BUCKLEY, P.J., FRIEDMAN, SULLIVAN, NARDELLI, JJ. Anne Reiniger, New York, for appellant. Law Office of Jeremiah Quinlan, Hastings-on-Hudson (Ian M. Fields of counsel), for respondent.

Order, Family Court, Bronx County (Sidney Gribetz, J.), entered on or about April 26, 2004, which denied respondent's motion to vacate the court's prior order, entered December 10, 2003 upon respondent's default, which, upon findings that respondent had permanently neglected the subject child, terminated respondent's parental rights respecting the child and transferred custody and guardianship of the child to petitioner agency for the purpose of adoption, unanimously reversed, on the law and the facts, without costs, respondent's motion to vacate granted and the matter remanded for a new hearing.

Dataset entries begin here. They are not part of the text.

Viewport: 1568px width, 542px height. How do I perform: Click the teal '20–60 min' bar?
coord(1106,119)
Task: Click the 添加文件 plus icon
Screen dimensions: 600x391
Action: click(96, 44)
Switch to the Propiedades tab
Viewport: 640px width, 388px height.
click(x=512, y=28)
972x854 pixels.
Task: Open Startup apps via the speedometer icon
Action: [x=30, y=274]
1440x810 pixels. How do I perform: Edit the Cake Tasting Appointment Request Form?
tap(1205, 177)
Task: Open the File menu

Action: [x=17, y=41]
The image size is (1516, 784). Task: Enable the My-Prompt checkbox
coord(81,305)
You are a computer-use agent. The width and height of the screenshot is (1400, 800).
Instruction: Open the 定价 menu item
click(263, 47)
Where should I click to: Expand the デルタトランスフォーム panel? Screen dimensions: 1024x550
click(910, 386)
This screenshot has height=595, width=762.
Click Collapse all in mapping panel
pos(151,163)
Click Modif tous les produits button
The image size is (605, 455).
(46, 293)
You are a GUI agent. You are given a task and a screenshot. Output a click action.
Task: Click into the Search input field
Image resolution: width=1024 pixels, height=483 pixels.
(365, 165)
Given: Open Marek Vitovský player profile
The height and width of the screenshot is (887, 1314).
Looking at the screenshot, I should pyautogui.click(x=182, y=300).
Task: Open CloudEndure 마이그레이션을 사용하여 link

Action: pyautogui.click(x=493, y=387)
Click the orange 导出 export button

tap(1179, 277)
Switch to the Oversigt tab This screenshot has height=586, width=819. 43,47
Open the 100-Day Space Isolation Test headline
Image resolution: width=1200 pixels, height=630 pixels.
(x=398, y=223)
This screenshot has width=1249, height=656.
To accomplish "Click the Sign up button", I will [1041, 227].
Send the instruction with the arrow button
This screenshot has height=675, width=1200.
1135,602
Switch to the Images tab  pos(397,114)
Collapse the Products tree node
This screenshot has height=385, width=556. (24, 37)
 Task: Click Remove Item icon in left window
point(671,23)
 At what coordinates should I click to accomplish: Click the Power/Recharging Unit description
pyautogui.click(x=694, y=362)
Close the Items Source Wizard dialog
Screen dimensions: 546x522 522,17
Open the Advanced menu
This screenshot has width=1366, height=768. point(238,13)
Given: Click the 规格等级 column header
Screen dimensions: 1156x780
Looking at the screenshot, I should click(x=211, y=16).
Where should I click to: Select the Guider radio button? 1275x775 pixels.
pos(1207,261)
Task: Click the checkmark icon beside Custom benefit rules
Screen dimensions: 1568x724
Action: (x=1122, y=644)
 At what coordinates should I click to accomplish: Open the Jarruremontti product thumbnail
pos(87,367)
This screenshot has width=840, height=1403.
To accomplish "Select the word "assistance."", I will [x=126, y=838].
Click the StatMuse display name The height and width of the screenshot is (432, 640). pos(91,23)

 Respondent's vacatur motion was denied on the ground that she had failed to demonstrate a reasonable excuse for her belated 10:20 A.M. appearance for a hearing which was called at 9:30 A.M. The court disbelieved respondent's affidavit statements that she was delayed by bringing another child to school that morning and then by a long line outside the courthouse.   A credibility finding made on an affidavit is not entitled to deference on appeal, in contrast to a credibility finding concerning live testimony, and respondent sufficiently alleged a potentially meritorious defense to the allegations used to terminate her parental rights.   Indeed, respondent explained that, had she testified, she would have controverted critical agency allegations about her willingness to cooperate, especially since she remains the custodian of children older and younger than Vanessa.   This matter would be appropriately resolved after a hearing at which respondent can participate since we favor “the resolution of disputes on their merits, especially where a fundamental parental right ․ is concerned” (Mann v. Mann, 149 A.D.2d 669, 540 N.Y.S.2d 309 [1989] ).